Asiago DOP: l’ultimo anno è stato positivo per questa eccellenza casearia Made in Italy, con un importante incremento della produzione, della quotazione e delle vendite.
Importante formaggio italiano DOP prodotto in Veneto e in Trentino Alto Adige (nelle province di Vicenza, Padova, Treviso e Trento), l’Asiago sta andando bene sul mercato e sta registrando performance commerciali interessanti, nonostante il contesto attuale non semplice per il food Made in Italy.
I dati pubblicati dal Consorzio Tutela Formaggio Asiago a maggio 2026 – dati relativi all’anno 2025 – segnalano innanzitutto una produzione in aumento, con 1.629.284 forme prodotte nel complesso, per una crescita percentuale dell’8,3% rispetto al 2024, un dato generale legato nello specifico a un +6,7% per l’Asiago Fresco (1.371.339 forme prodotte) e a un ottimo +17,6% per l’Asiago Stagionato (257.945 forme).
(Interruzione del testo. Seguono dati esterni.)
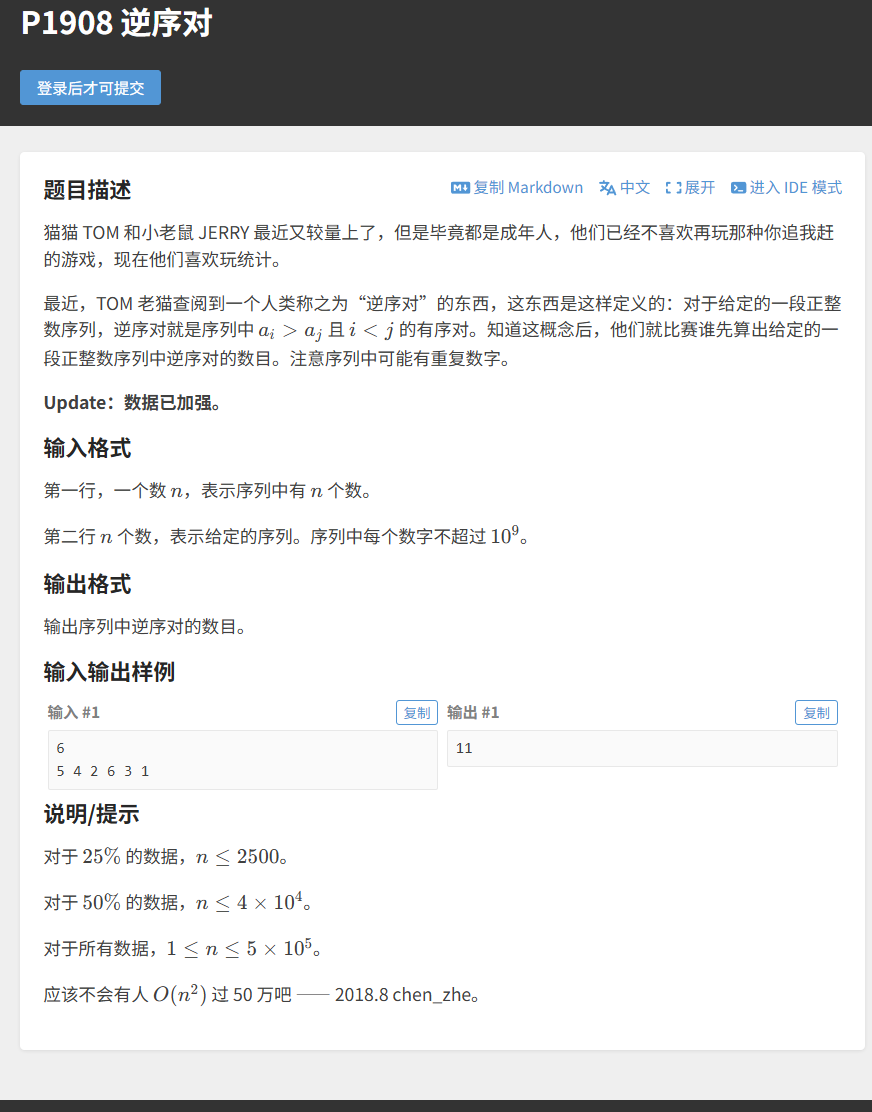Click the sample output box showing 11

(642, 748)
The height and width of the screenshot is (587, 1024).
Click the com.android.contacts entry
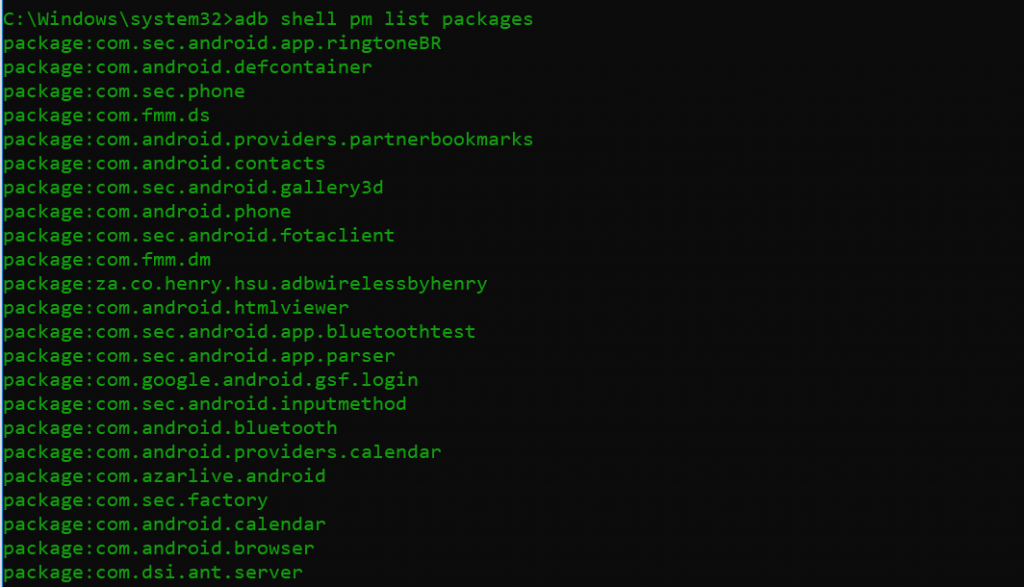pos(164,163)
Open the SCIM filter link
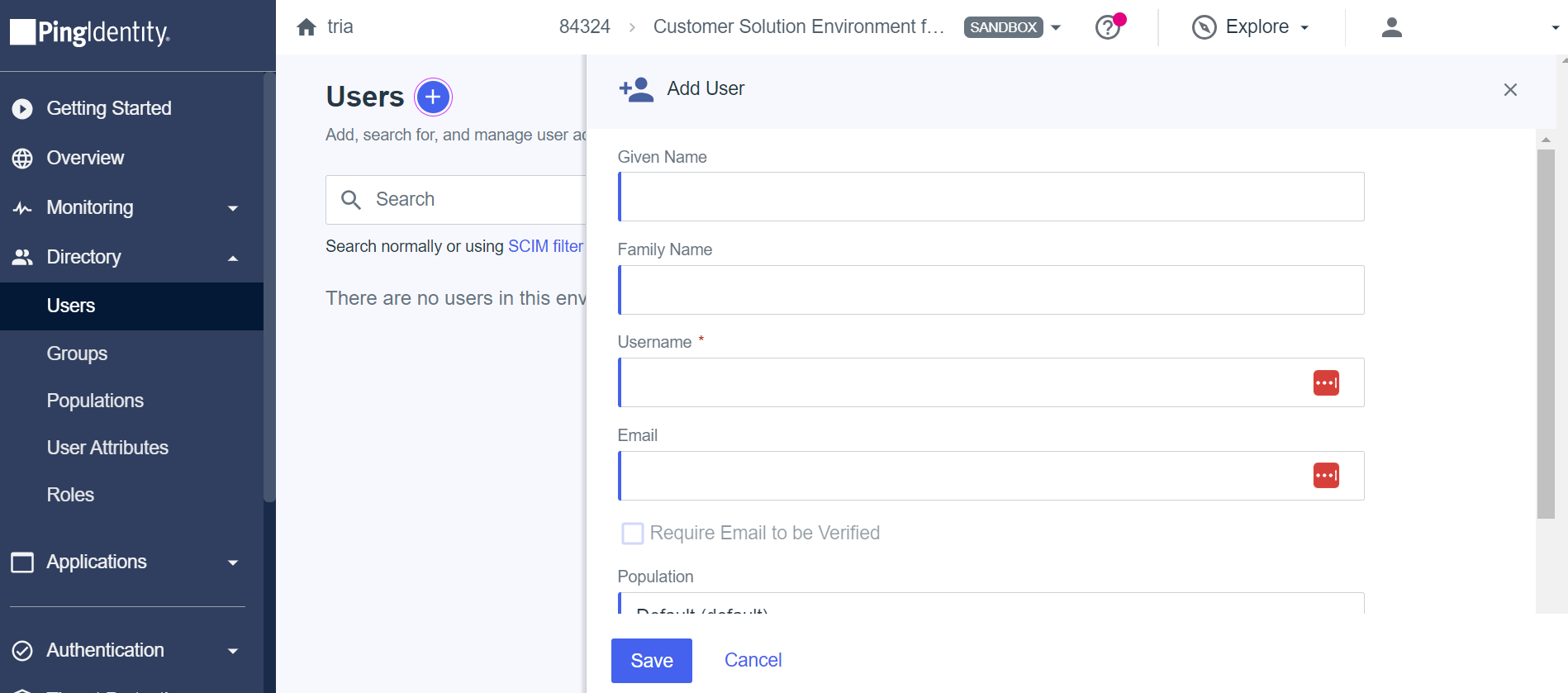The height and width of the screenshot is (693, 1568). (x=545, y=246)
Il fatturato alla produzione ha registrato complessivamente, nel 2025 rispetto al 2024, un incremento del 16,6%, raggiungendo quota 181 milioni di euro, mentre le vendite sul mercato interno italiano sono aumentate dell’11,3% a valore e del 4% a volume.
Per quanto riguarda i prezzi e le quotazioni all’ingrosso, l’aumento (nel 2025 rispetto al 2024) è del 4,38% per l’Asiago Stagionato, per un prezzo medio di 8,57 euro al kg, e del 12,54% per l’Asiago Fresco, per un prezzo medio di 7,18 euro al kg.
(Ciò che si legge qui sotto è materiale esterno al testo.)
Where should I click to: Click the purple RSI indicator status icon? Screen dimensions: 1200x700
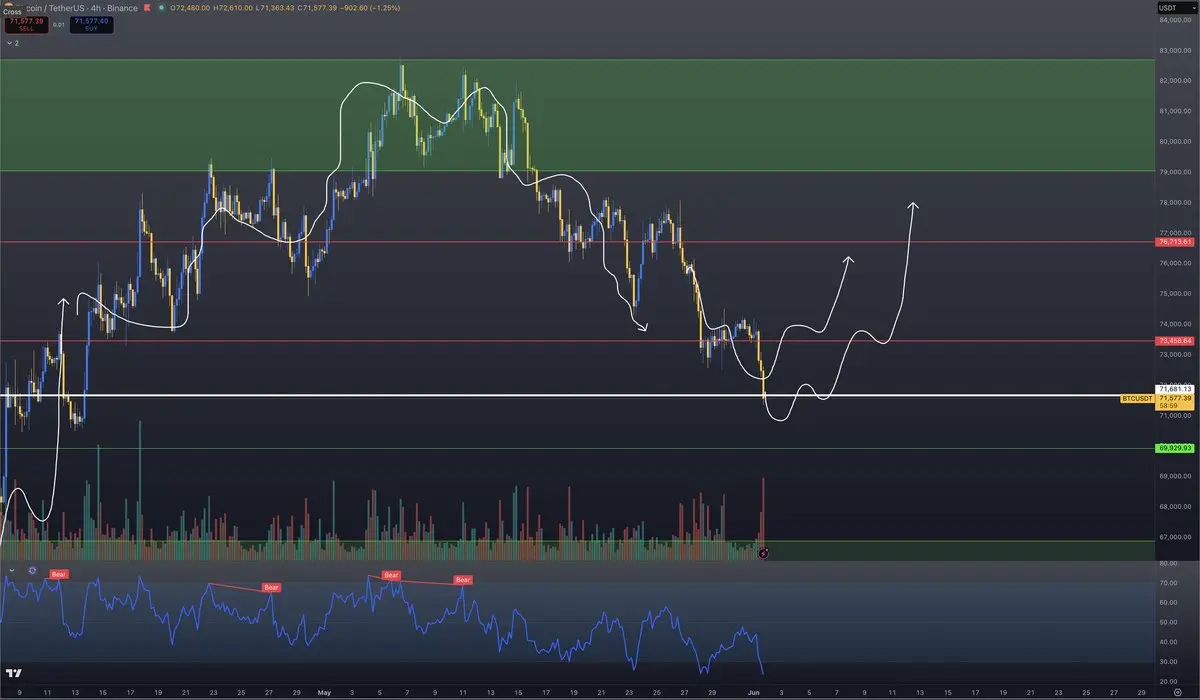tap(32, 570)
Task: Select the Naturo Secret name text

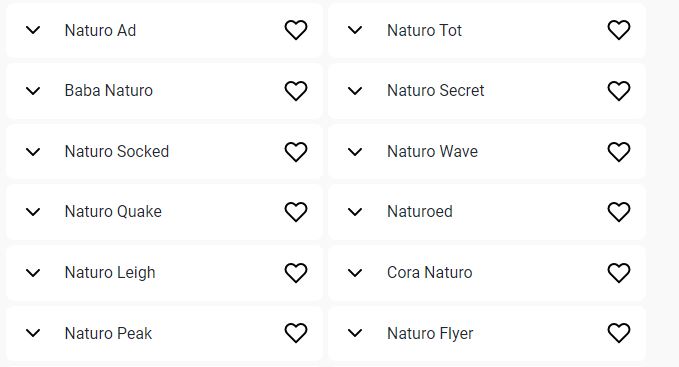Action: (436, 90)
E i primi dati del 2026, relativi al primo trimestre dell’anno, registrano un trend che resta positivo, grazie a una crescita del +2,6% a valore e del +2,9% a volume.
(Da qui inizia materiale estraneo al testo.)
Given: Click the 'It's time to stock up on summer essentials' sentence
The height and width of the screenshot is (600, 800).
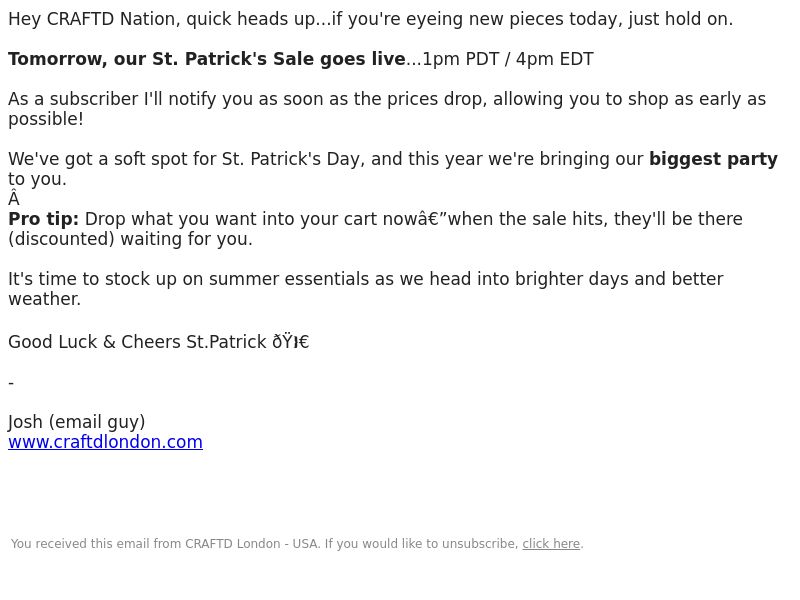Looking at the screenshot, I should tap(365, 279).
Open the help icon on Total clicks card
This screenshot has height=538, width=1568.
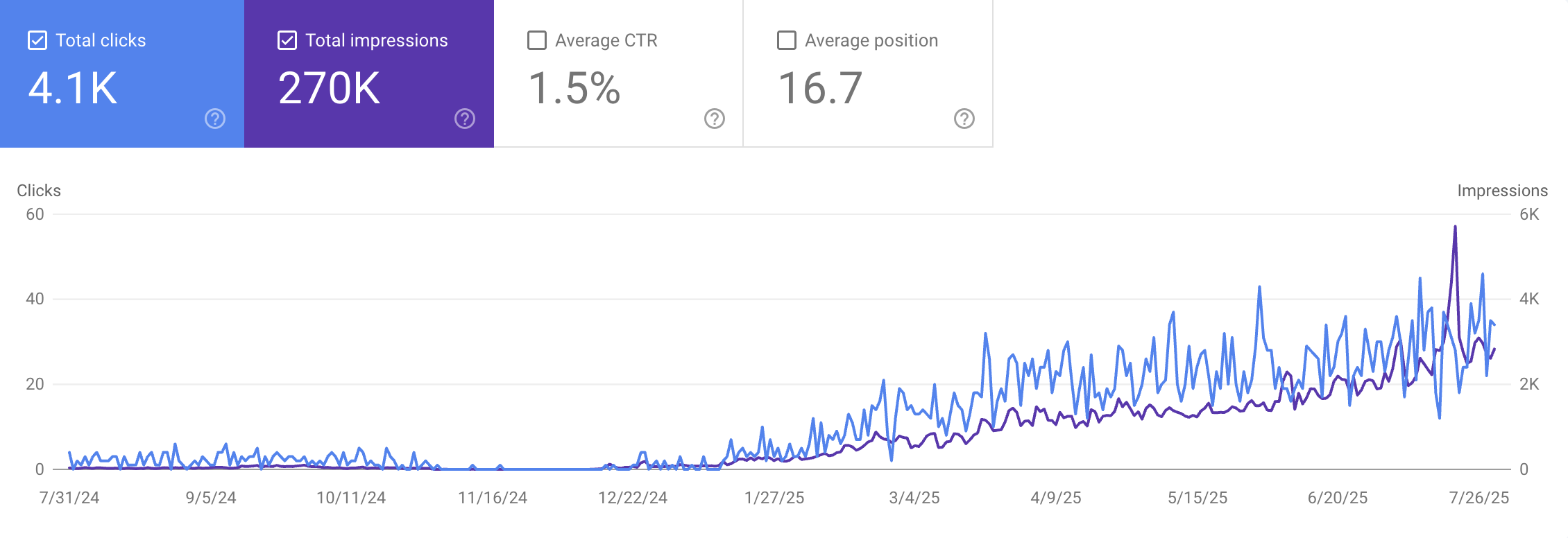pyautogui.click(x=215, y=119)
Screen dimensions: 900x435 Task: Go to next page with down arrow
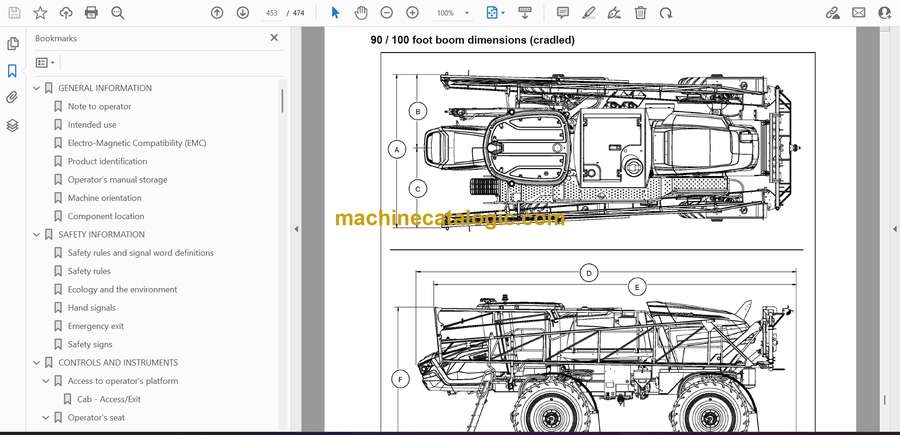tap(243, 13)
Il Presidente del Consorzio Tutela Formaggio Asiago, Fiorenzo Rigoni, ha commentato in questi termini i dati: “i risultati positivi del 2025 sono il frutto di una visione strategica e di un lavoro condiviso lungo tutta la filiera. Per il futuro la sfida è costruire un ecosistema territoriale in cui produttori, istituzioni, università, centri di ricerca, operatori economici, convergano attorno a una visione condivisa, puntando a generare valore duraturo per l’intero areale di produzione.”